–Señor Henry, Kemal no es de buscar pelea. Si se peleó, tiene que haber habido una buena razón, estoy segura. Usted no puede…


–La decisión está tomada -dijo el director con firmeza. Era evidente que no dejaba abierta ninguna posibilidad.

Dana respiró hondo.

–De acuerdo. Buscaremos una escuela más comprensiva. Vamos, Kemal.

El niño se levantó, miró al señor Henry con furia y siguió a Dana. Salieron a la calle en silencio. Ella miró la hora. Iba a llegar tarde a la cita, y no podía dejar a Kemal en ningún lado. "No me queda más remedio que llevarlo conmigo".


–Bueno, te escucho. ¿Qué fue lo que pasó? – le preguntó cuando subieron al auto.

Él no podía contarle lo que había dicho Ricky Underwood.

–Perdóname, Dana. Fue culpa mía.

"Alucinante", pensó Dana.


La finca de los Hudson ocupaba varias hectáreas de terreno en una zona exclusiva de Georgetown. La familia vivía en una mansión de tres pisos de estilo georgiano construida sobre la cima de una colina. La casa, que era imposible ver desde la calle, estaba pintada de blanco y tenía un largo y sinuoso camino de entrada que llegaba hasta la puerta principal.

Dana estacionó y miró a Kemal.

–Tú vienes conmigo.

–¿Por qué?

–Porque aquí afuera hace mucho frío. Vamos.

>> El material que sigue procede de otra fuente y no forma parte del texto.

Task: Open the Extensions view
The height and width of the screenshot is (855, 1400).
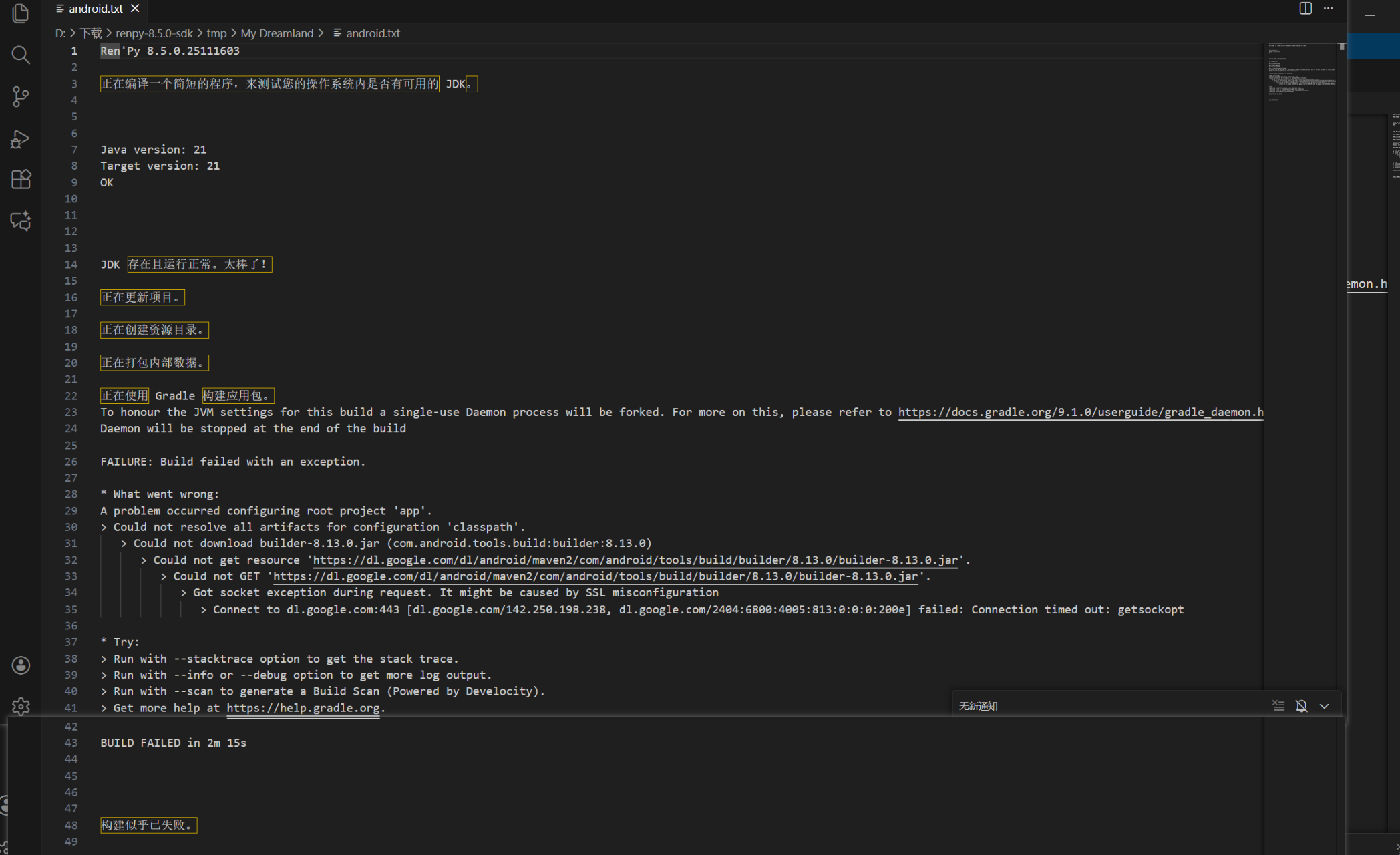Action: coord(21,179)
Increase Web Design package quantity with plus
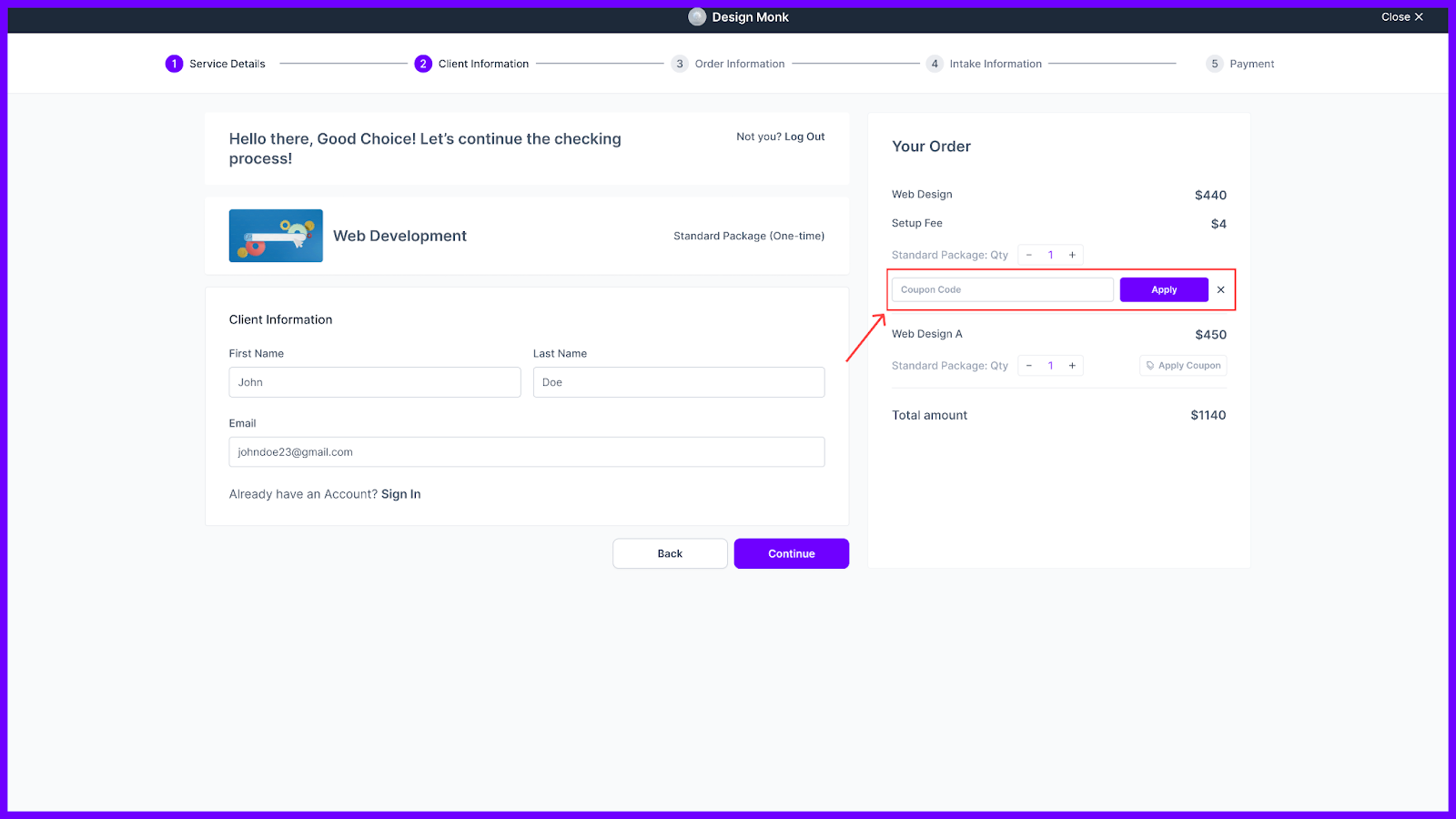Screen dimensions: 1456x819 point(1072,255)
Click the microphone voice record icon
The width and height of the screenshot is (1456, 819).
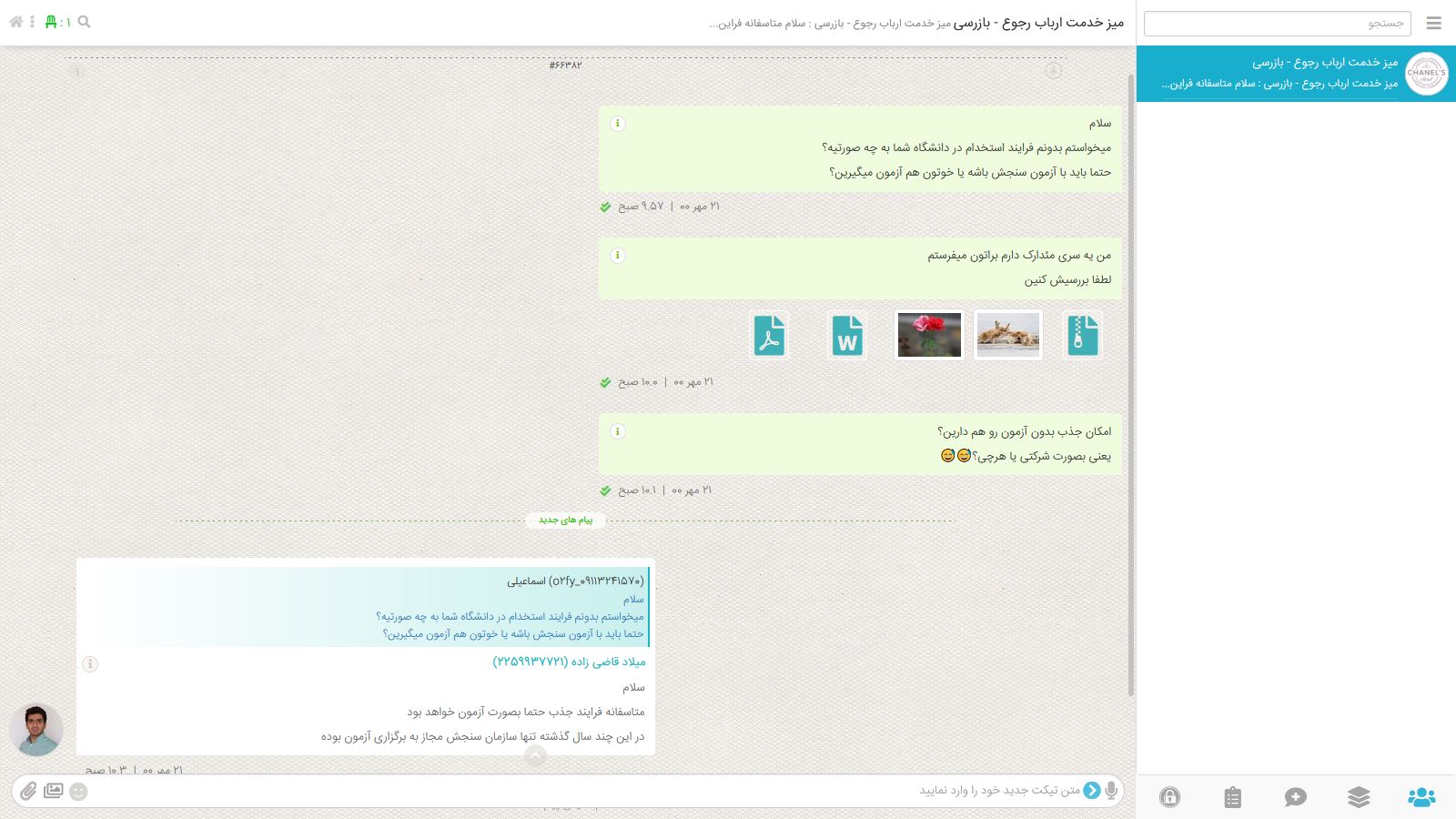tap(1111, 790)
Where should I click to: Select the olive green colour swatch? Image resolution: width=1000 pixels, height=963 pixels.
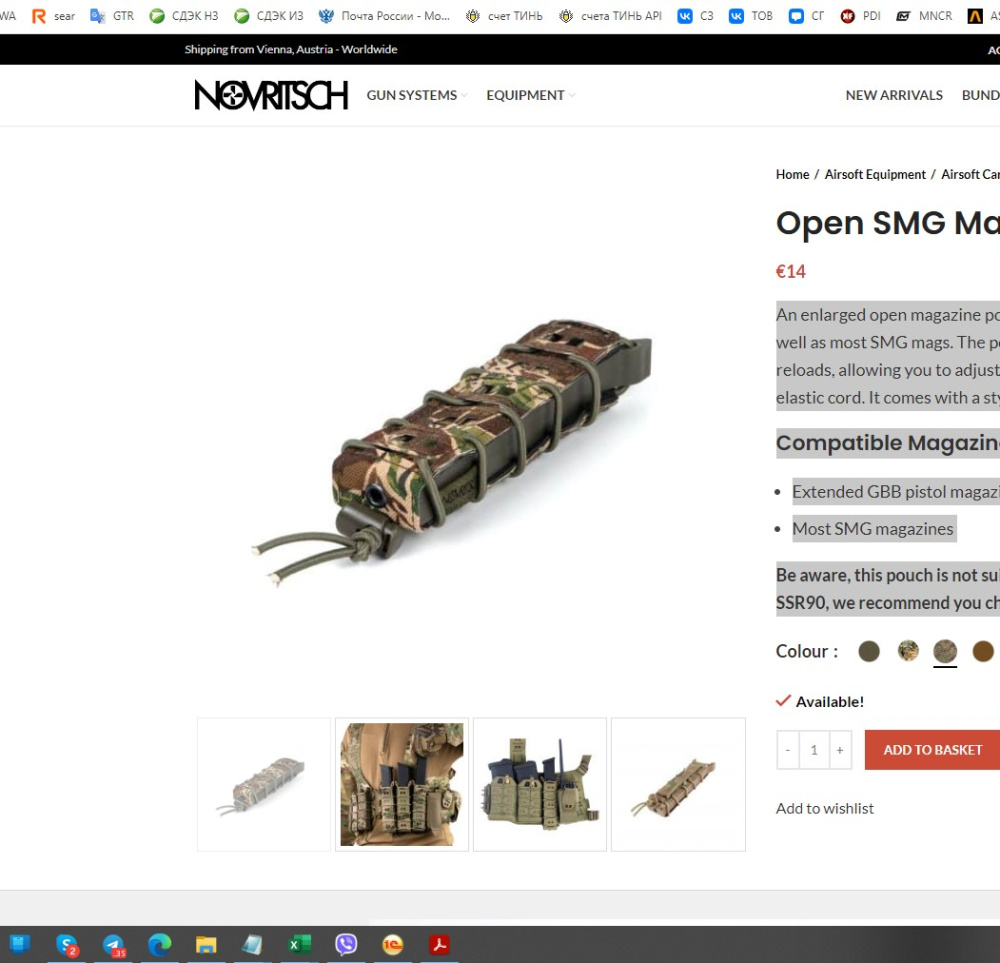pos(869,652)
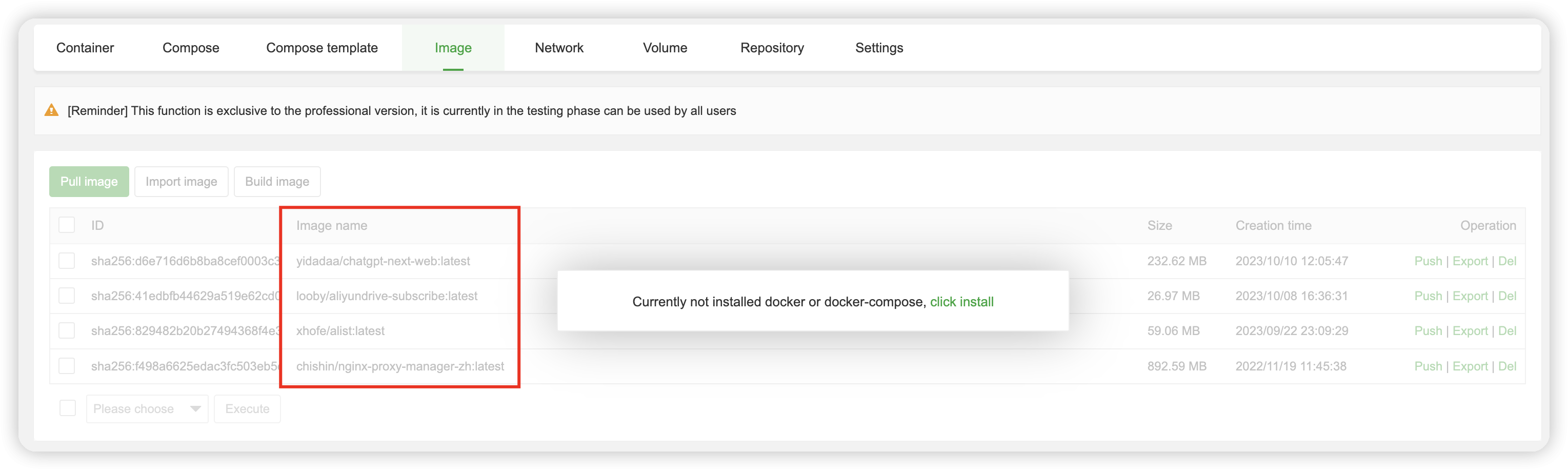Check the chatgpt-next-web row checkbox
This screenshot has width=1568, height=470.
click(x=67, y=261)
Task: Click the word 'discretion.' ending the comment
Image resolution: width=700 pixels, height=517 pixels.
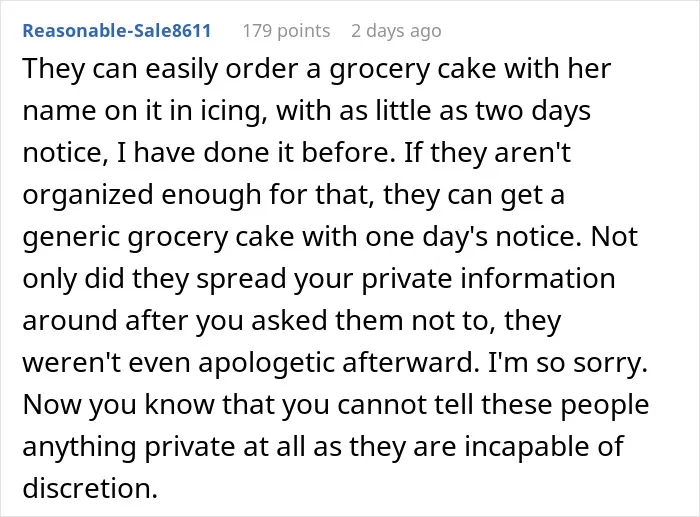Action: click(x=90, y=488)
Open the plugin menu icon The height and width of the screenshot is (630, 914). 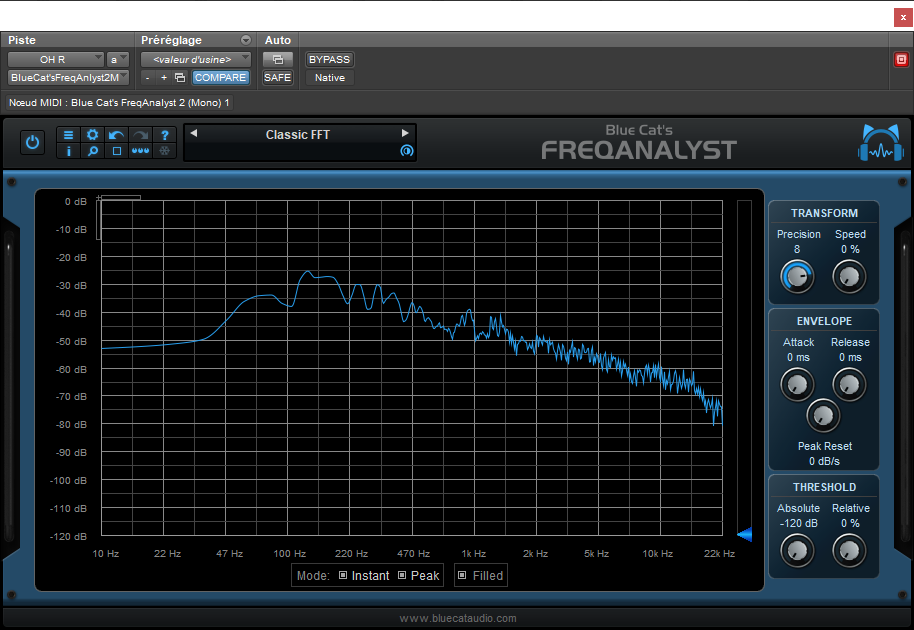[68, 136]
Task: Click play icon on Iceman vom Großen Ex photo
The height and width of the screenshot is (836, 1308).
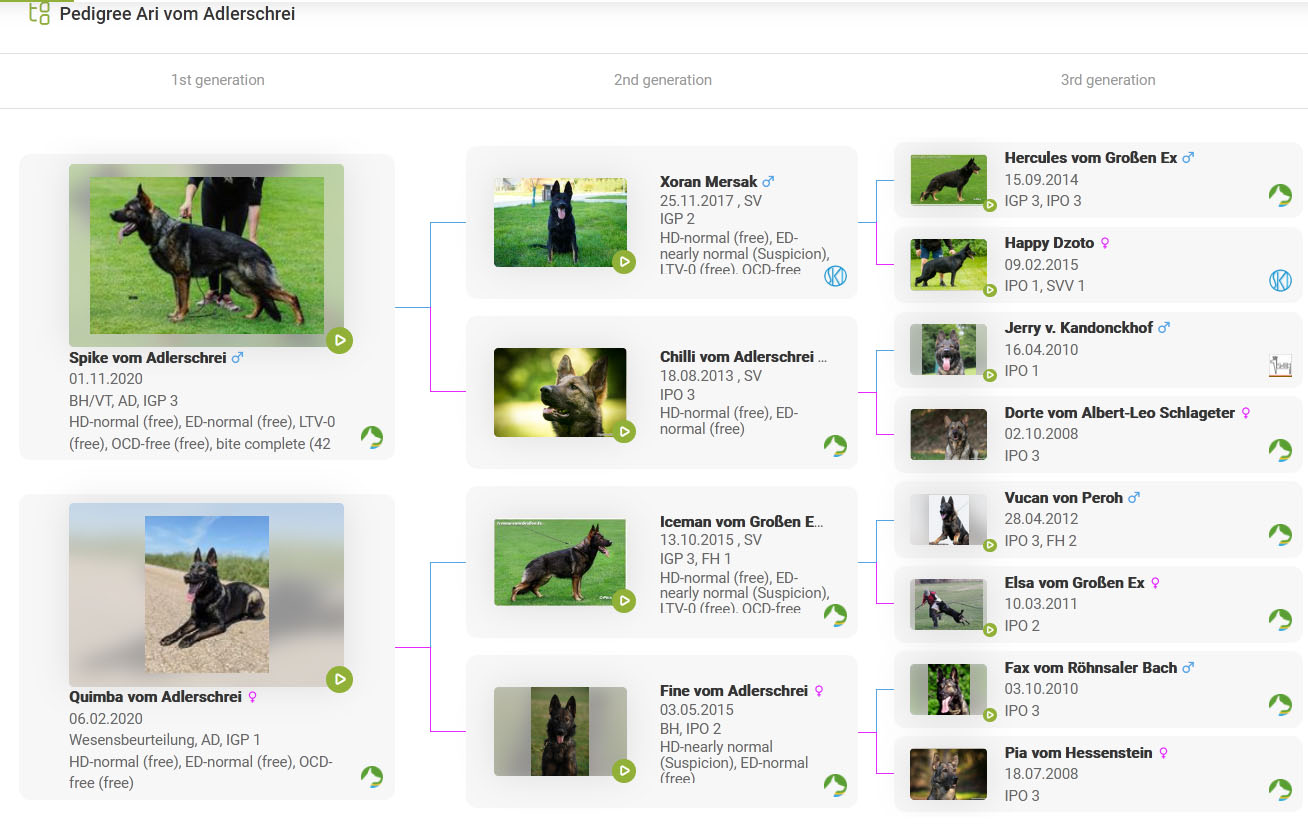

Se encaminó a la puerta de la casa, y el chico la siguió de mala gana.

–Kemal, tengo que hacer una entrevista muy importante. Quiero que te portes bien y seas amable. ¿Me lo prometes?

–Sí.

Tocó el timbre. Abrió la puerta un hombre gigantesco de expresión bondadosa, vestido con uniforme de mayordomo.




–¿La señorita Evans?


–Sí.

–Soy Cesar. El señor Hudson la está esperando. – Miró a Kemal, y luego otra vez a Dana. – ¿Quieren darme sus abrigos? – Tomó los abrigos y los colgó en el armario del vestíbulo. Kemal no le quitaba los ojos de encima.

–¿Cuánto mide usted?

–¡Kemal! – lo reprendió Dana-. No seas maleducado. – Ah, no se preocupe, señorita Evans. Estoy acostumbrado.

–¿Es más alto que Michael Jordan? – quiso saber el niño.

–Creo que sí -respondió el mayordomo-. Mido dos metros diez. Vengan por aquí, por favor.

El vestíbulo -un largo corredor con piso de madera, espejos antiguos y mesas de mármol- era inmenso. En las paredes había repisas con valiosas estatuillas de la dinastía Ming y figuras de finísimo cristal.

Siguieron a Cesar por el largo corredor hasta llegar a un living en desnivel, con paredes pintadas en un tono amarillo pálido y molduras de madera blanca. La habitación estaba amueblada con cómodos sofás, mesitas estilo reina Ana y sillones Sheraton tapizados en seda, en la misma gama de amarillo.

El senador Roger Hudson y su esposa, Pamela, se hallaban sentados a una mesa de backgammon. Ambos se levantaron cuando oyeron que el mayordomo anunciaba a Dana y Kemal.

Roger Hudson era un hombre de alrededor de cincuenta años. Tenía rostro severo, ojos grises y fríos y una sonrisa cautelosa. Parecía mirar con desconfianza, guardando siempre las distancias.

Su esposa era una mujer muy bella, algo más joven que él. Tenía todo el aspecto de ser una persona cálida, sincera y práctica. Su pelo era rubio ceniza, con unos mechones canosos que no se molestaba en ocultar.

–Perdone que hayamos llegado tarde -se disculpó Dana-. Soy Dana Evans. Les presento a mi hijo, Kemal.

–Roger Hudson. Ésta es mi esposa, Pamela.